EXERCISE BRIEF:
Please transcribe only the lines between the one containing "You are a GUI" and the end of the records, both ends included, exactly as written; skip every picture.

AVAILABLE DATA:

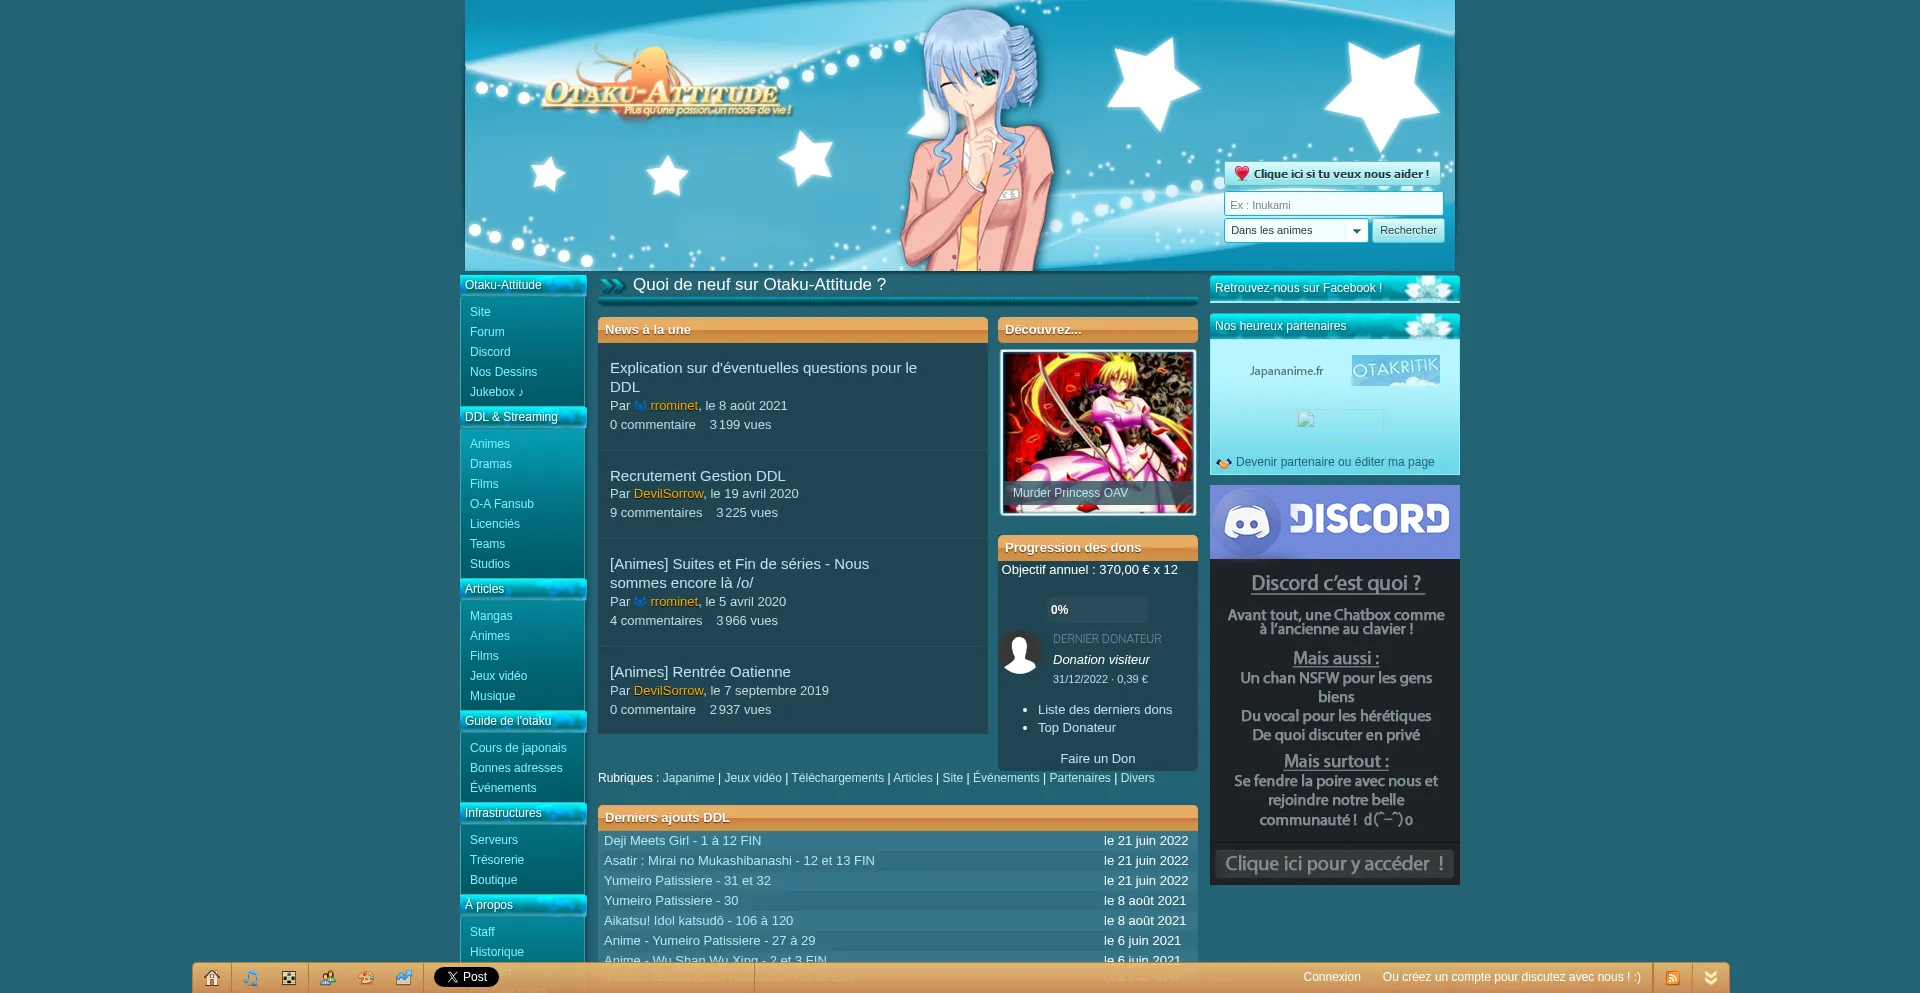Open the statistics chart icon in bottom bar
The image size is (1920, 993).
pos(404,978)
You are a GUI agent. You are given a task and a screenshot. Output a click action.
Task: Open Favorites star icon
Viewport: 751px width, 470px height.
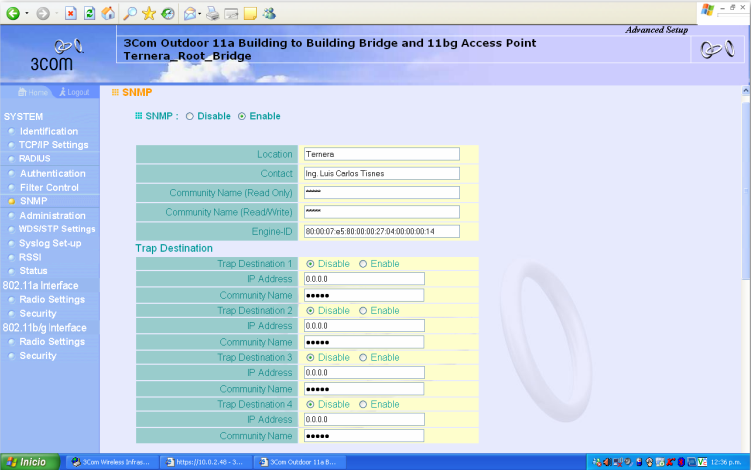coord(149,13)
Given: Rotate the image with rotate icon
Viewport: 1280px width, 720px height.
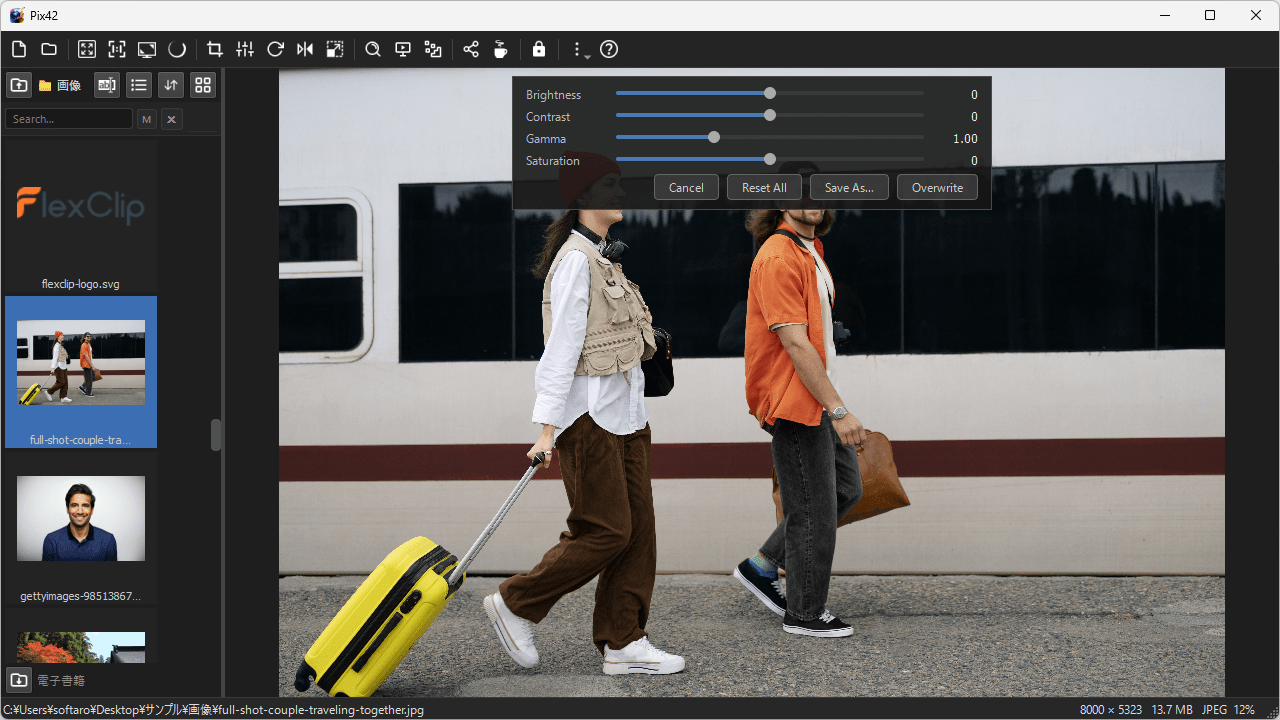Looking at the screenshot, I should point(275,49).
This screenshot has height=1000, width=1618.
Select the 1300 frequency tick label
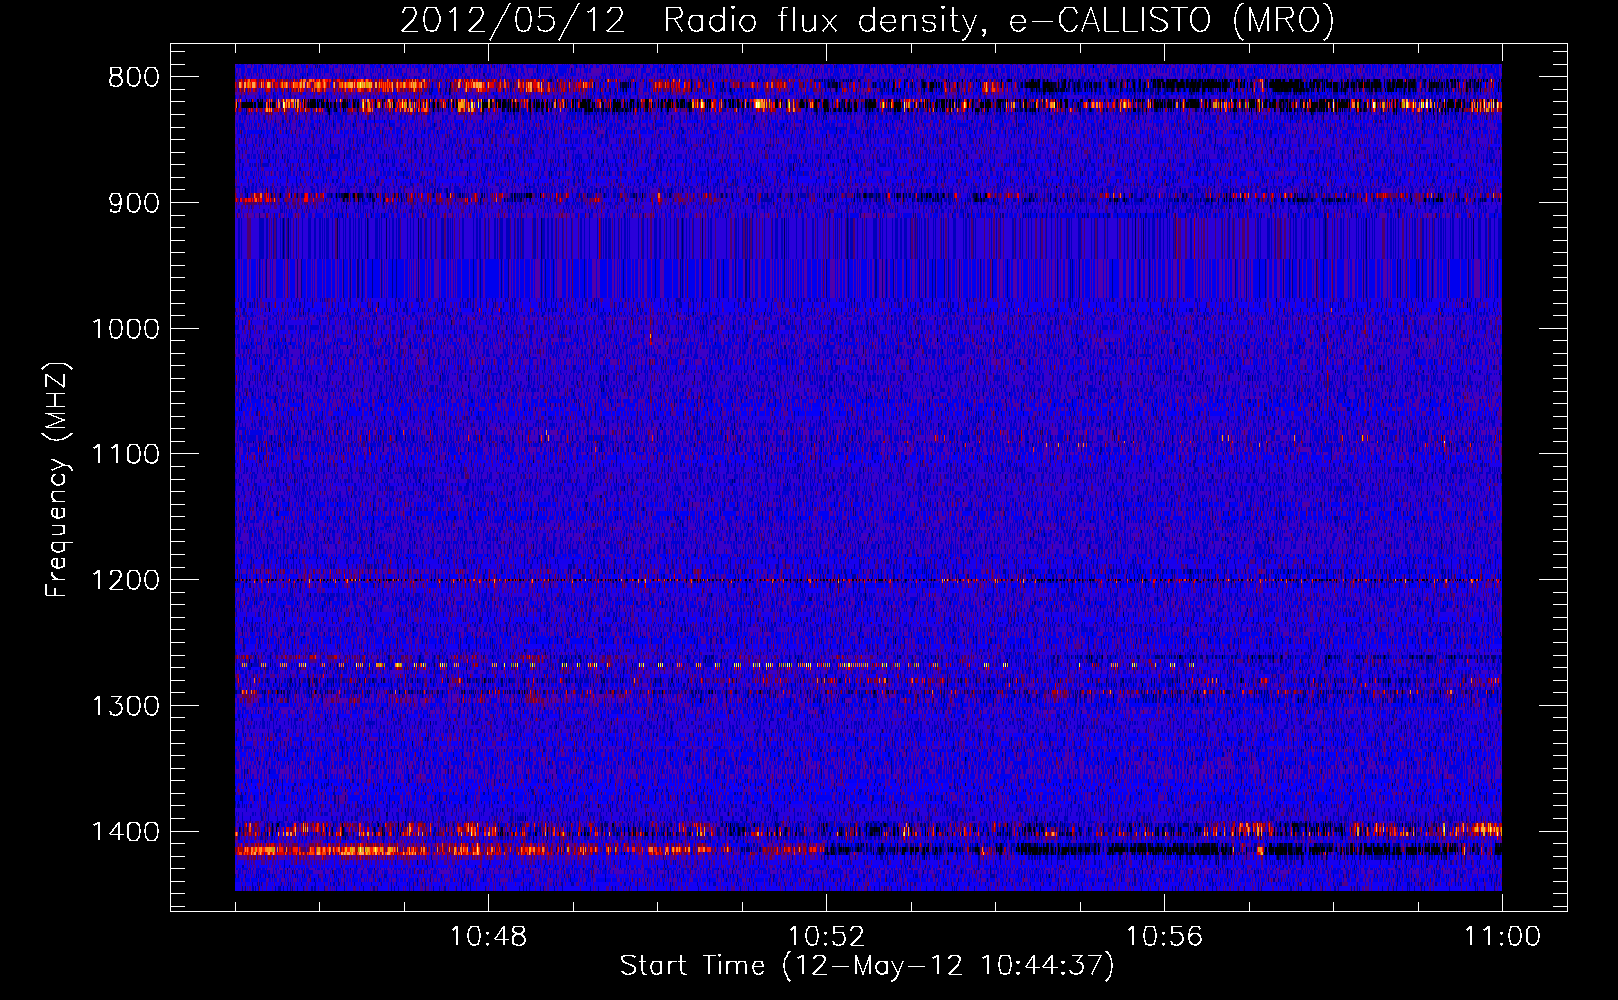click(125, 707)
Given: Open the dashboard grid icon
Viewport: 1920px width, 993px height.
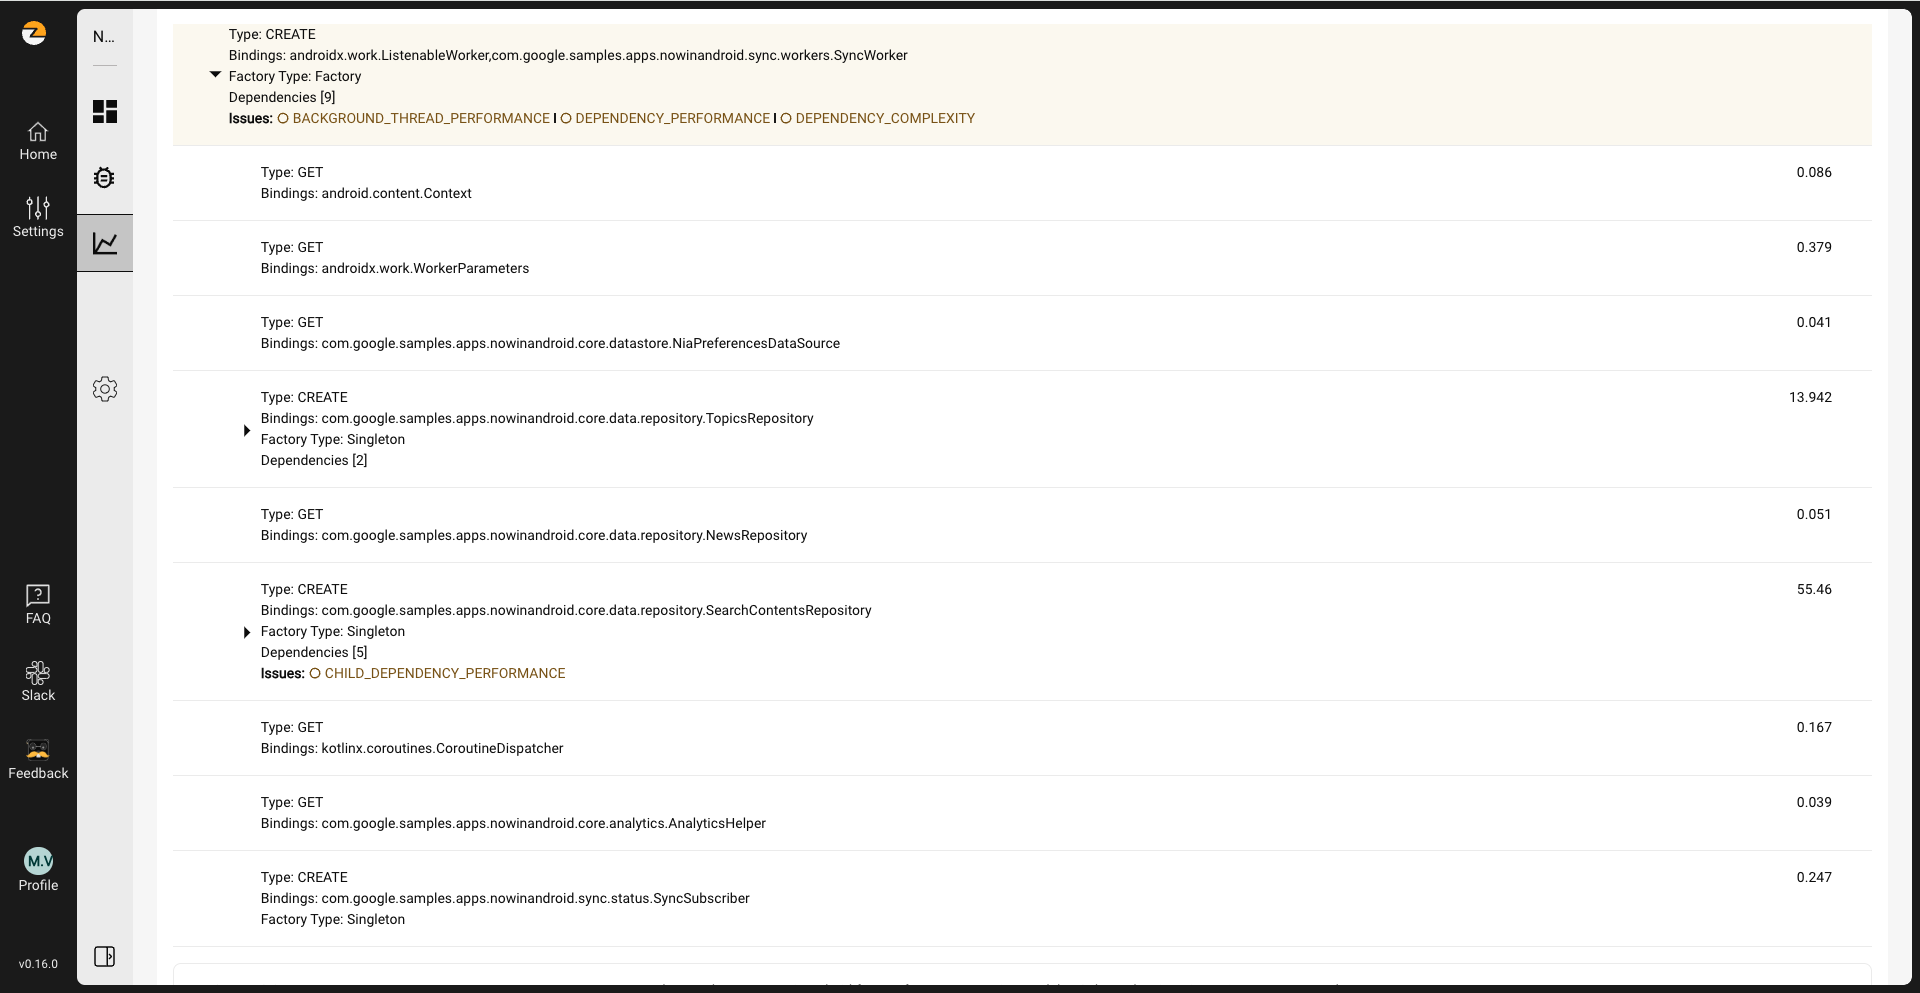Looking at the screenshot, I should click(105, 111).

RESULT BELOW:
You are a GUI agent. You are given a task and a screenshot. Output a click action.
Task: Open Favorites star icon
Viewport: 751px width, 470px height.
coord(149,13)
Given: Rotate the image with rotate icon
Viewport: 1280px width, 720px height.
Looking at the screenshot, I should point(275,49).
This screenshot has height=1000, width=1618.
Select the 1300 frequency tick label
click(125, 707)
Given: Open the dashboard grid icon
Viewport: 1920px width, 993px height.
Looking at the screenshot, I should click(105, 111).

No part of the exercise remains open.